| WHAT THE TASK ASKS |
Rewrite the lines from the one containing "You are a GUI" through the end of the material, replacing "screenshot" with "screen capture" and changing nothing else. Leave the pictures out.

| GIVEN RECORDS |
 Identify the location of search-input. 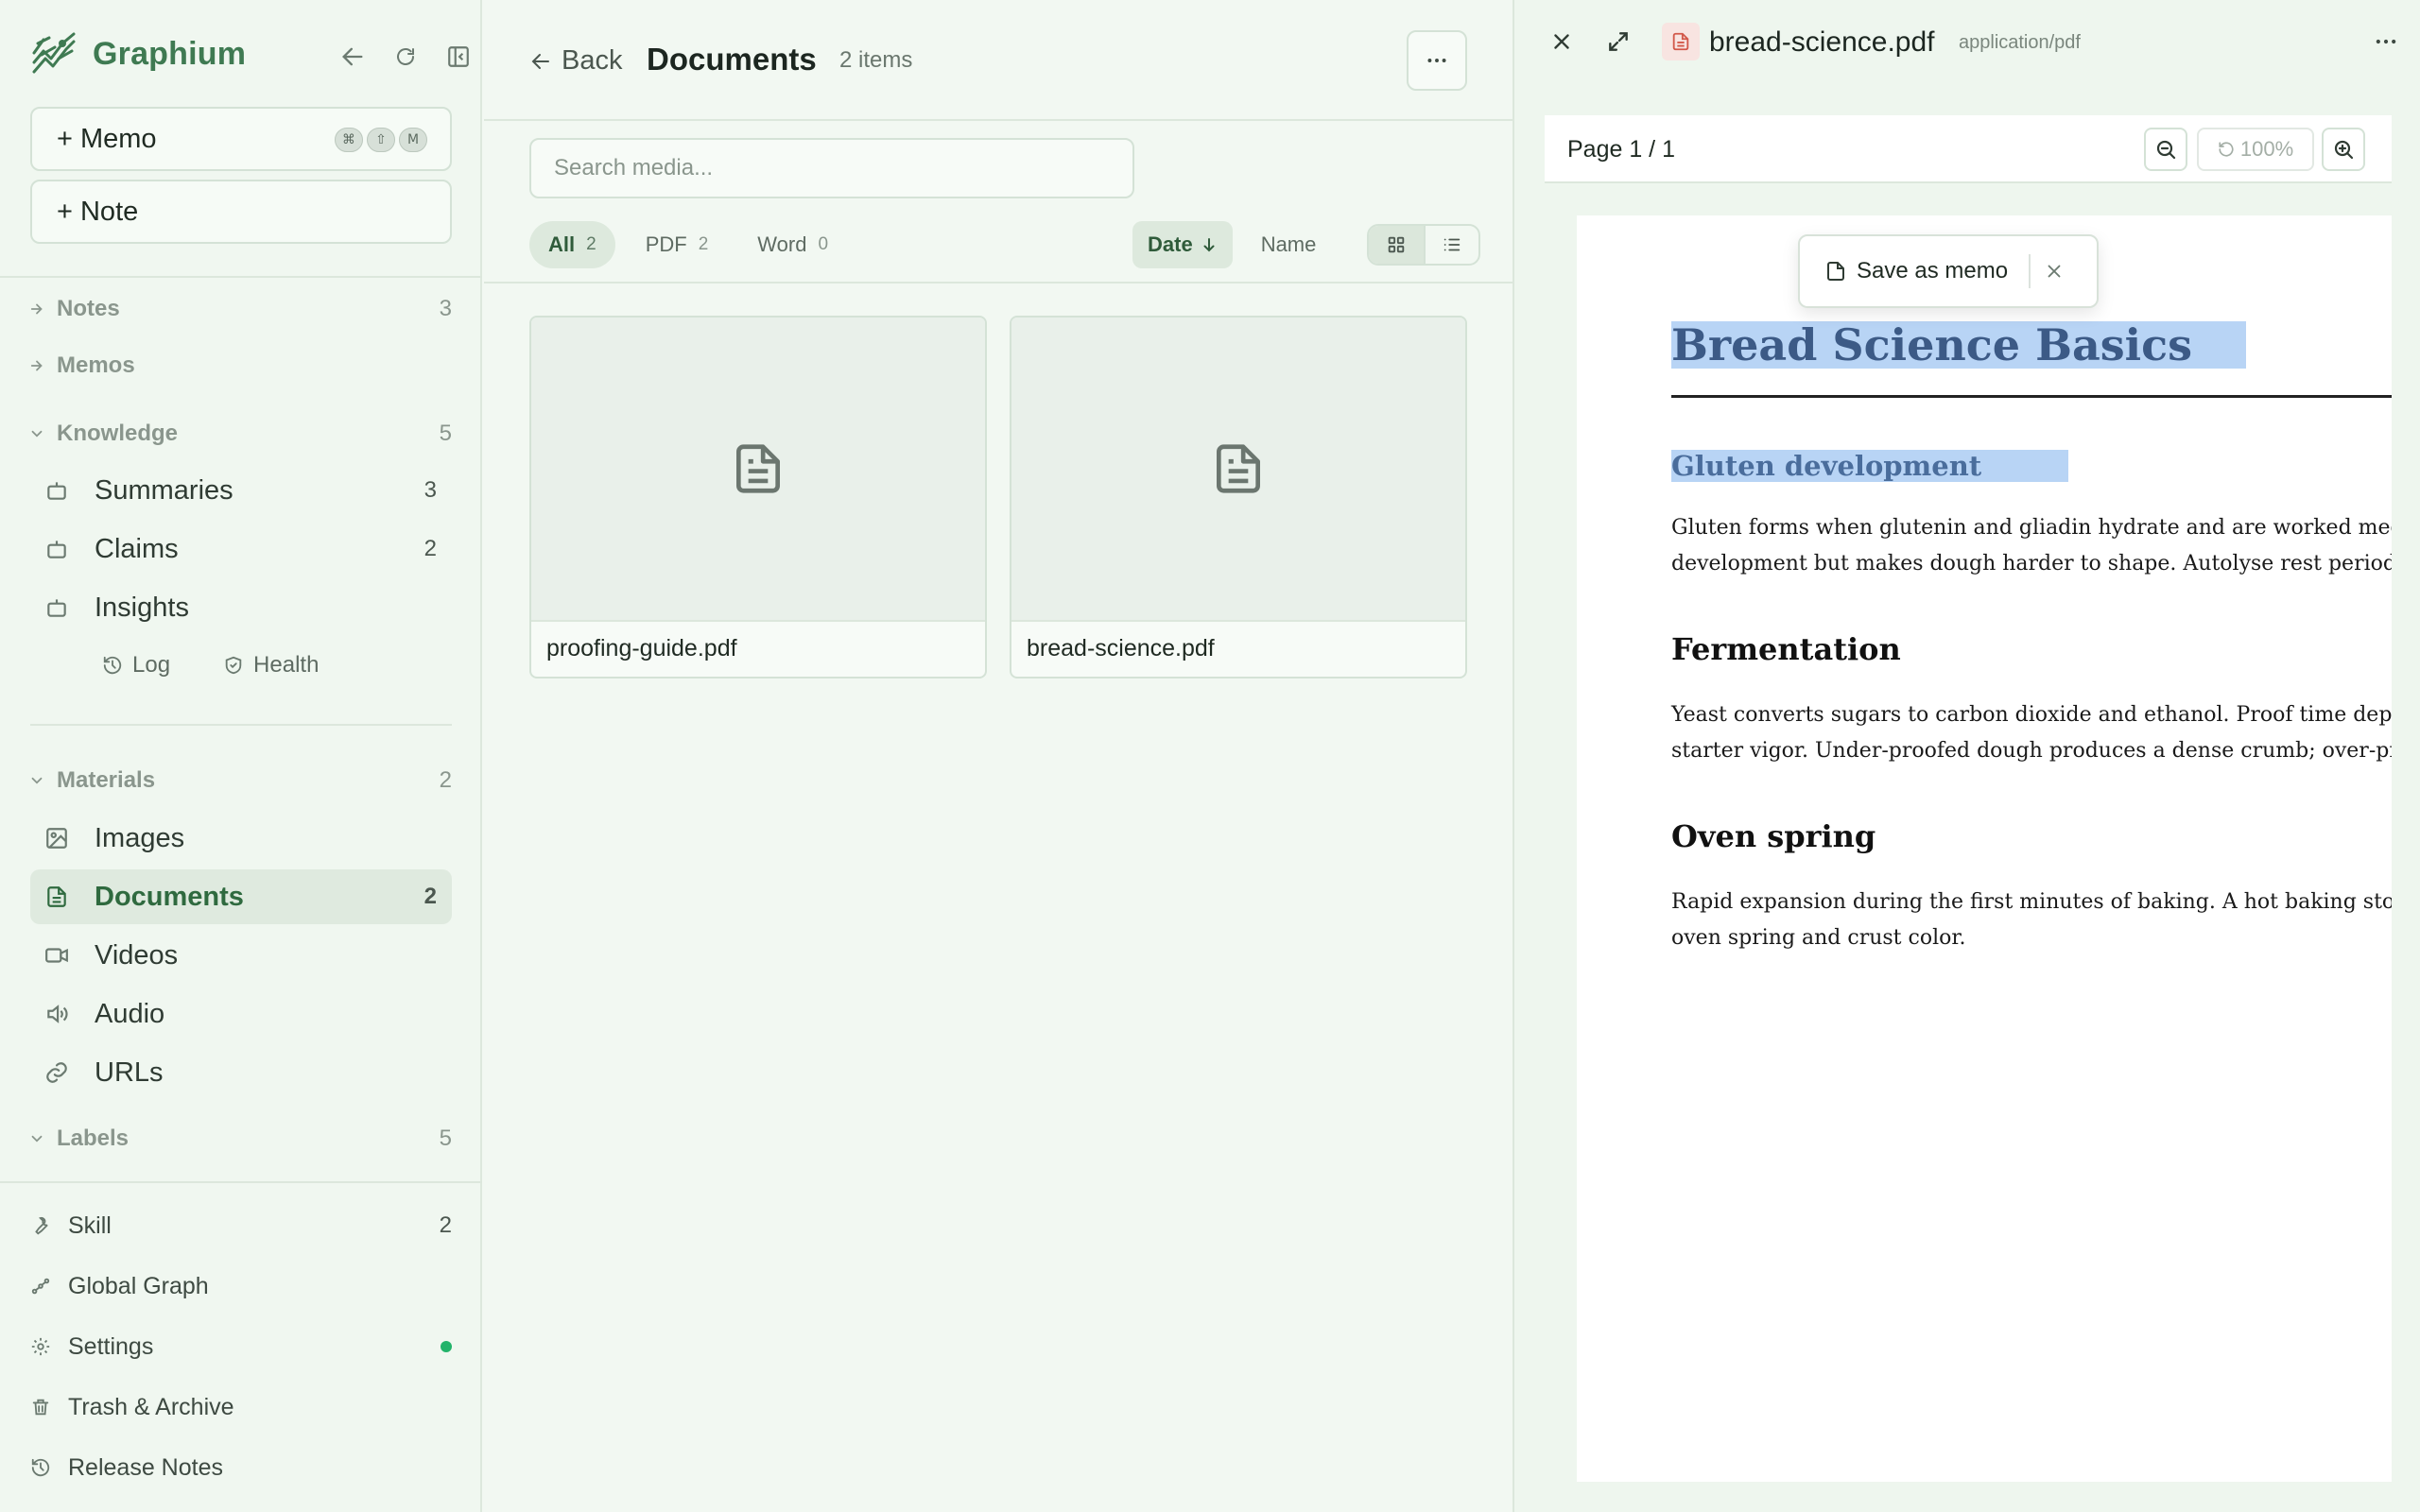
(832, 168).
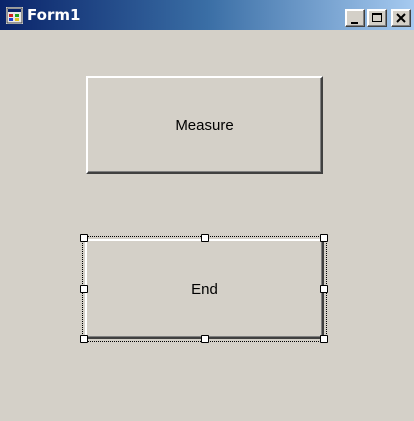 This screenshot has height=421, width=414. What do you see at coordinates (205, 238) in the screenshot?
I see `resize-handle-top` at bounding box center [205, 238].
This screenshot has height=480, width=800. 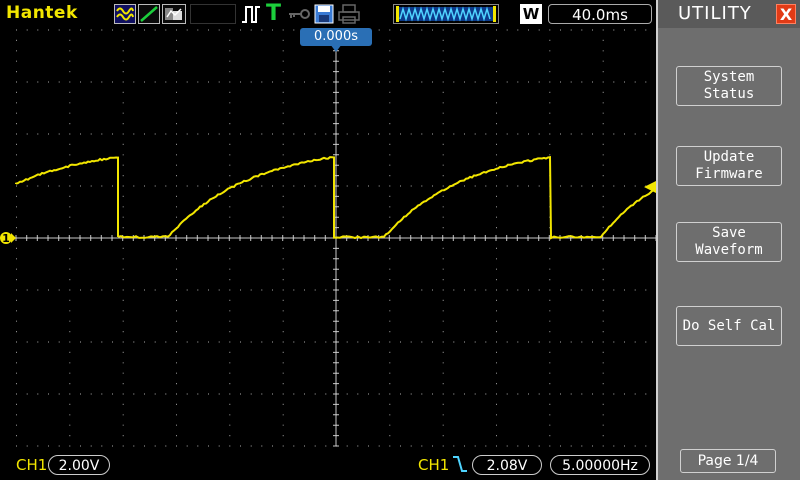 What do you see at coordinates (299, 16) in the screenshot?
I see `lock-key-icon` at bounding box center [299, 16].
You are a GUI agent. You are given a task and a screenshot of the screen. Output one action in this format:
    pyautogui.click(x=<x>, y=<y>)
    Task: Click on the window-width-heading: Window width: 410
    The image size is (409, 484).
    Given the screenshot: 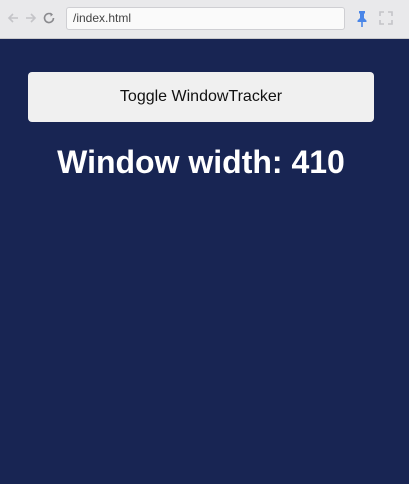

| FINISHED TASK |
You are a GUI agent. You are given a task and a screen capture of the screen. Output one action in this format:
    pyautogui.click(x=<x>, y=<y>)
    Task: Click on the window-width-heading: Window width: 410
    The image size is (409, 484).
    Given the screen capture: 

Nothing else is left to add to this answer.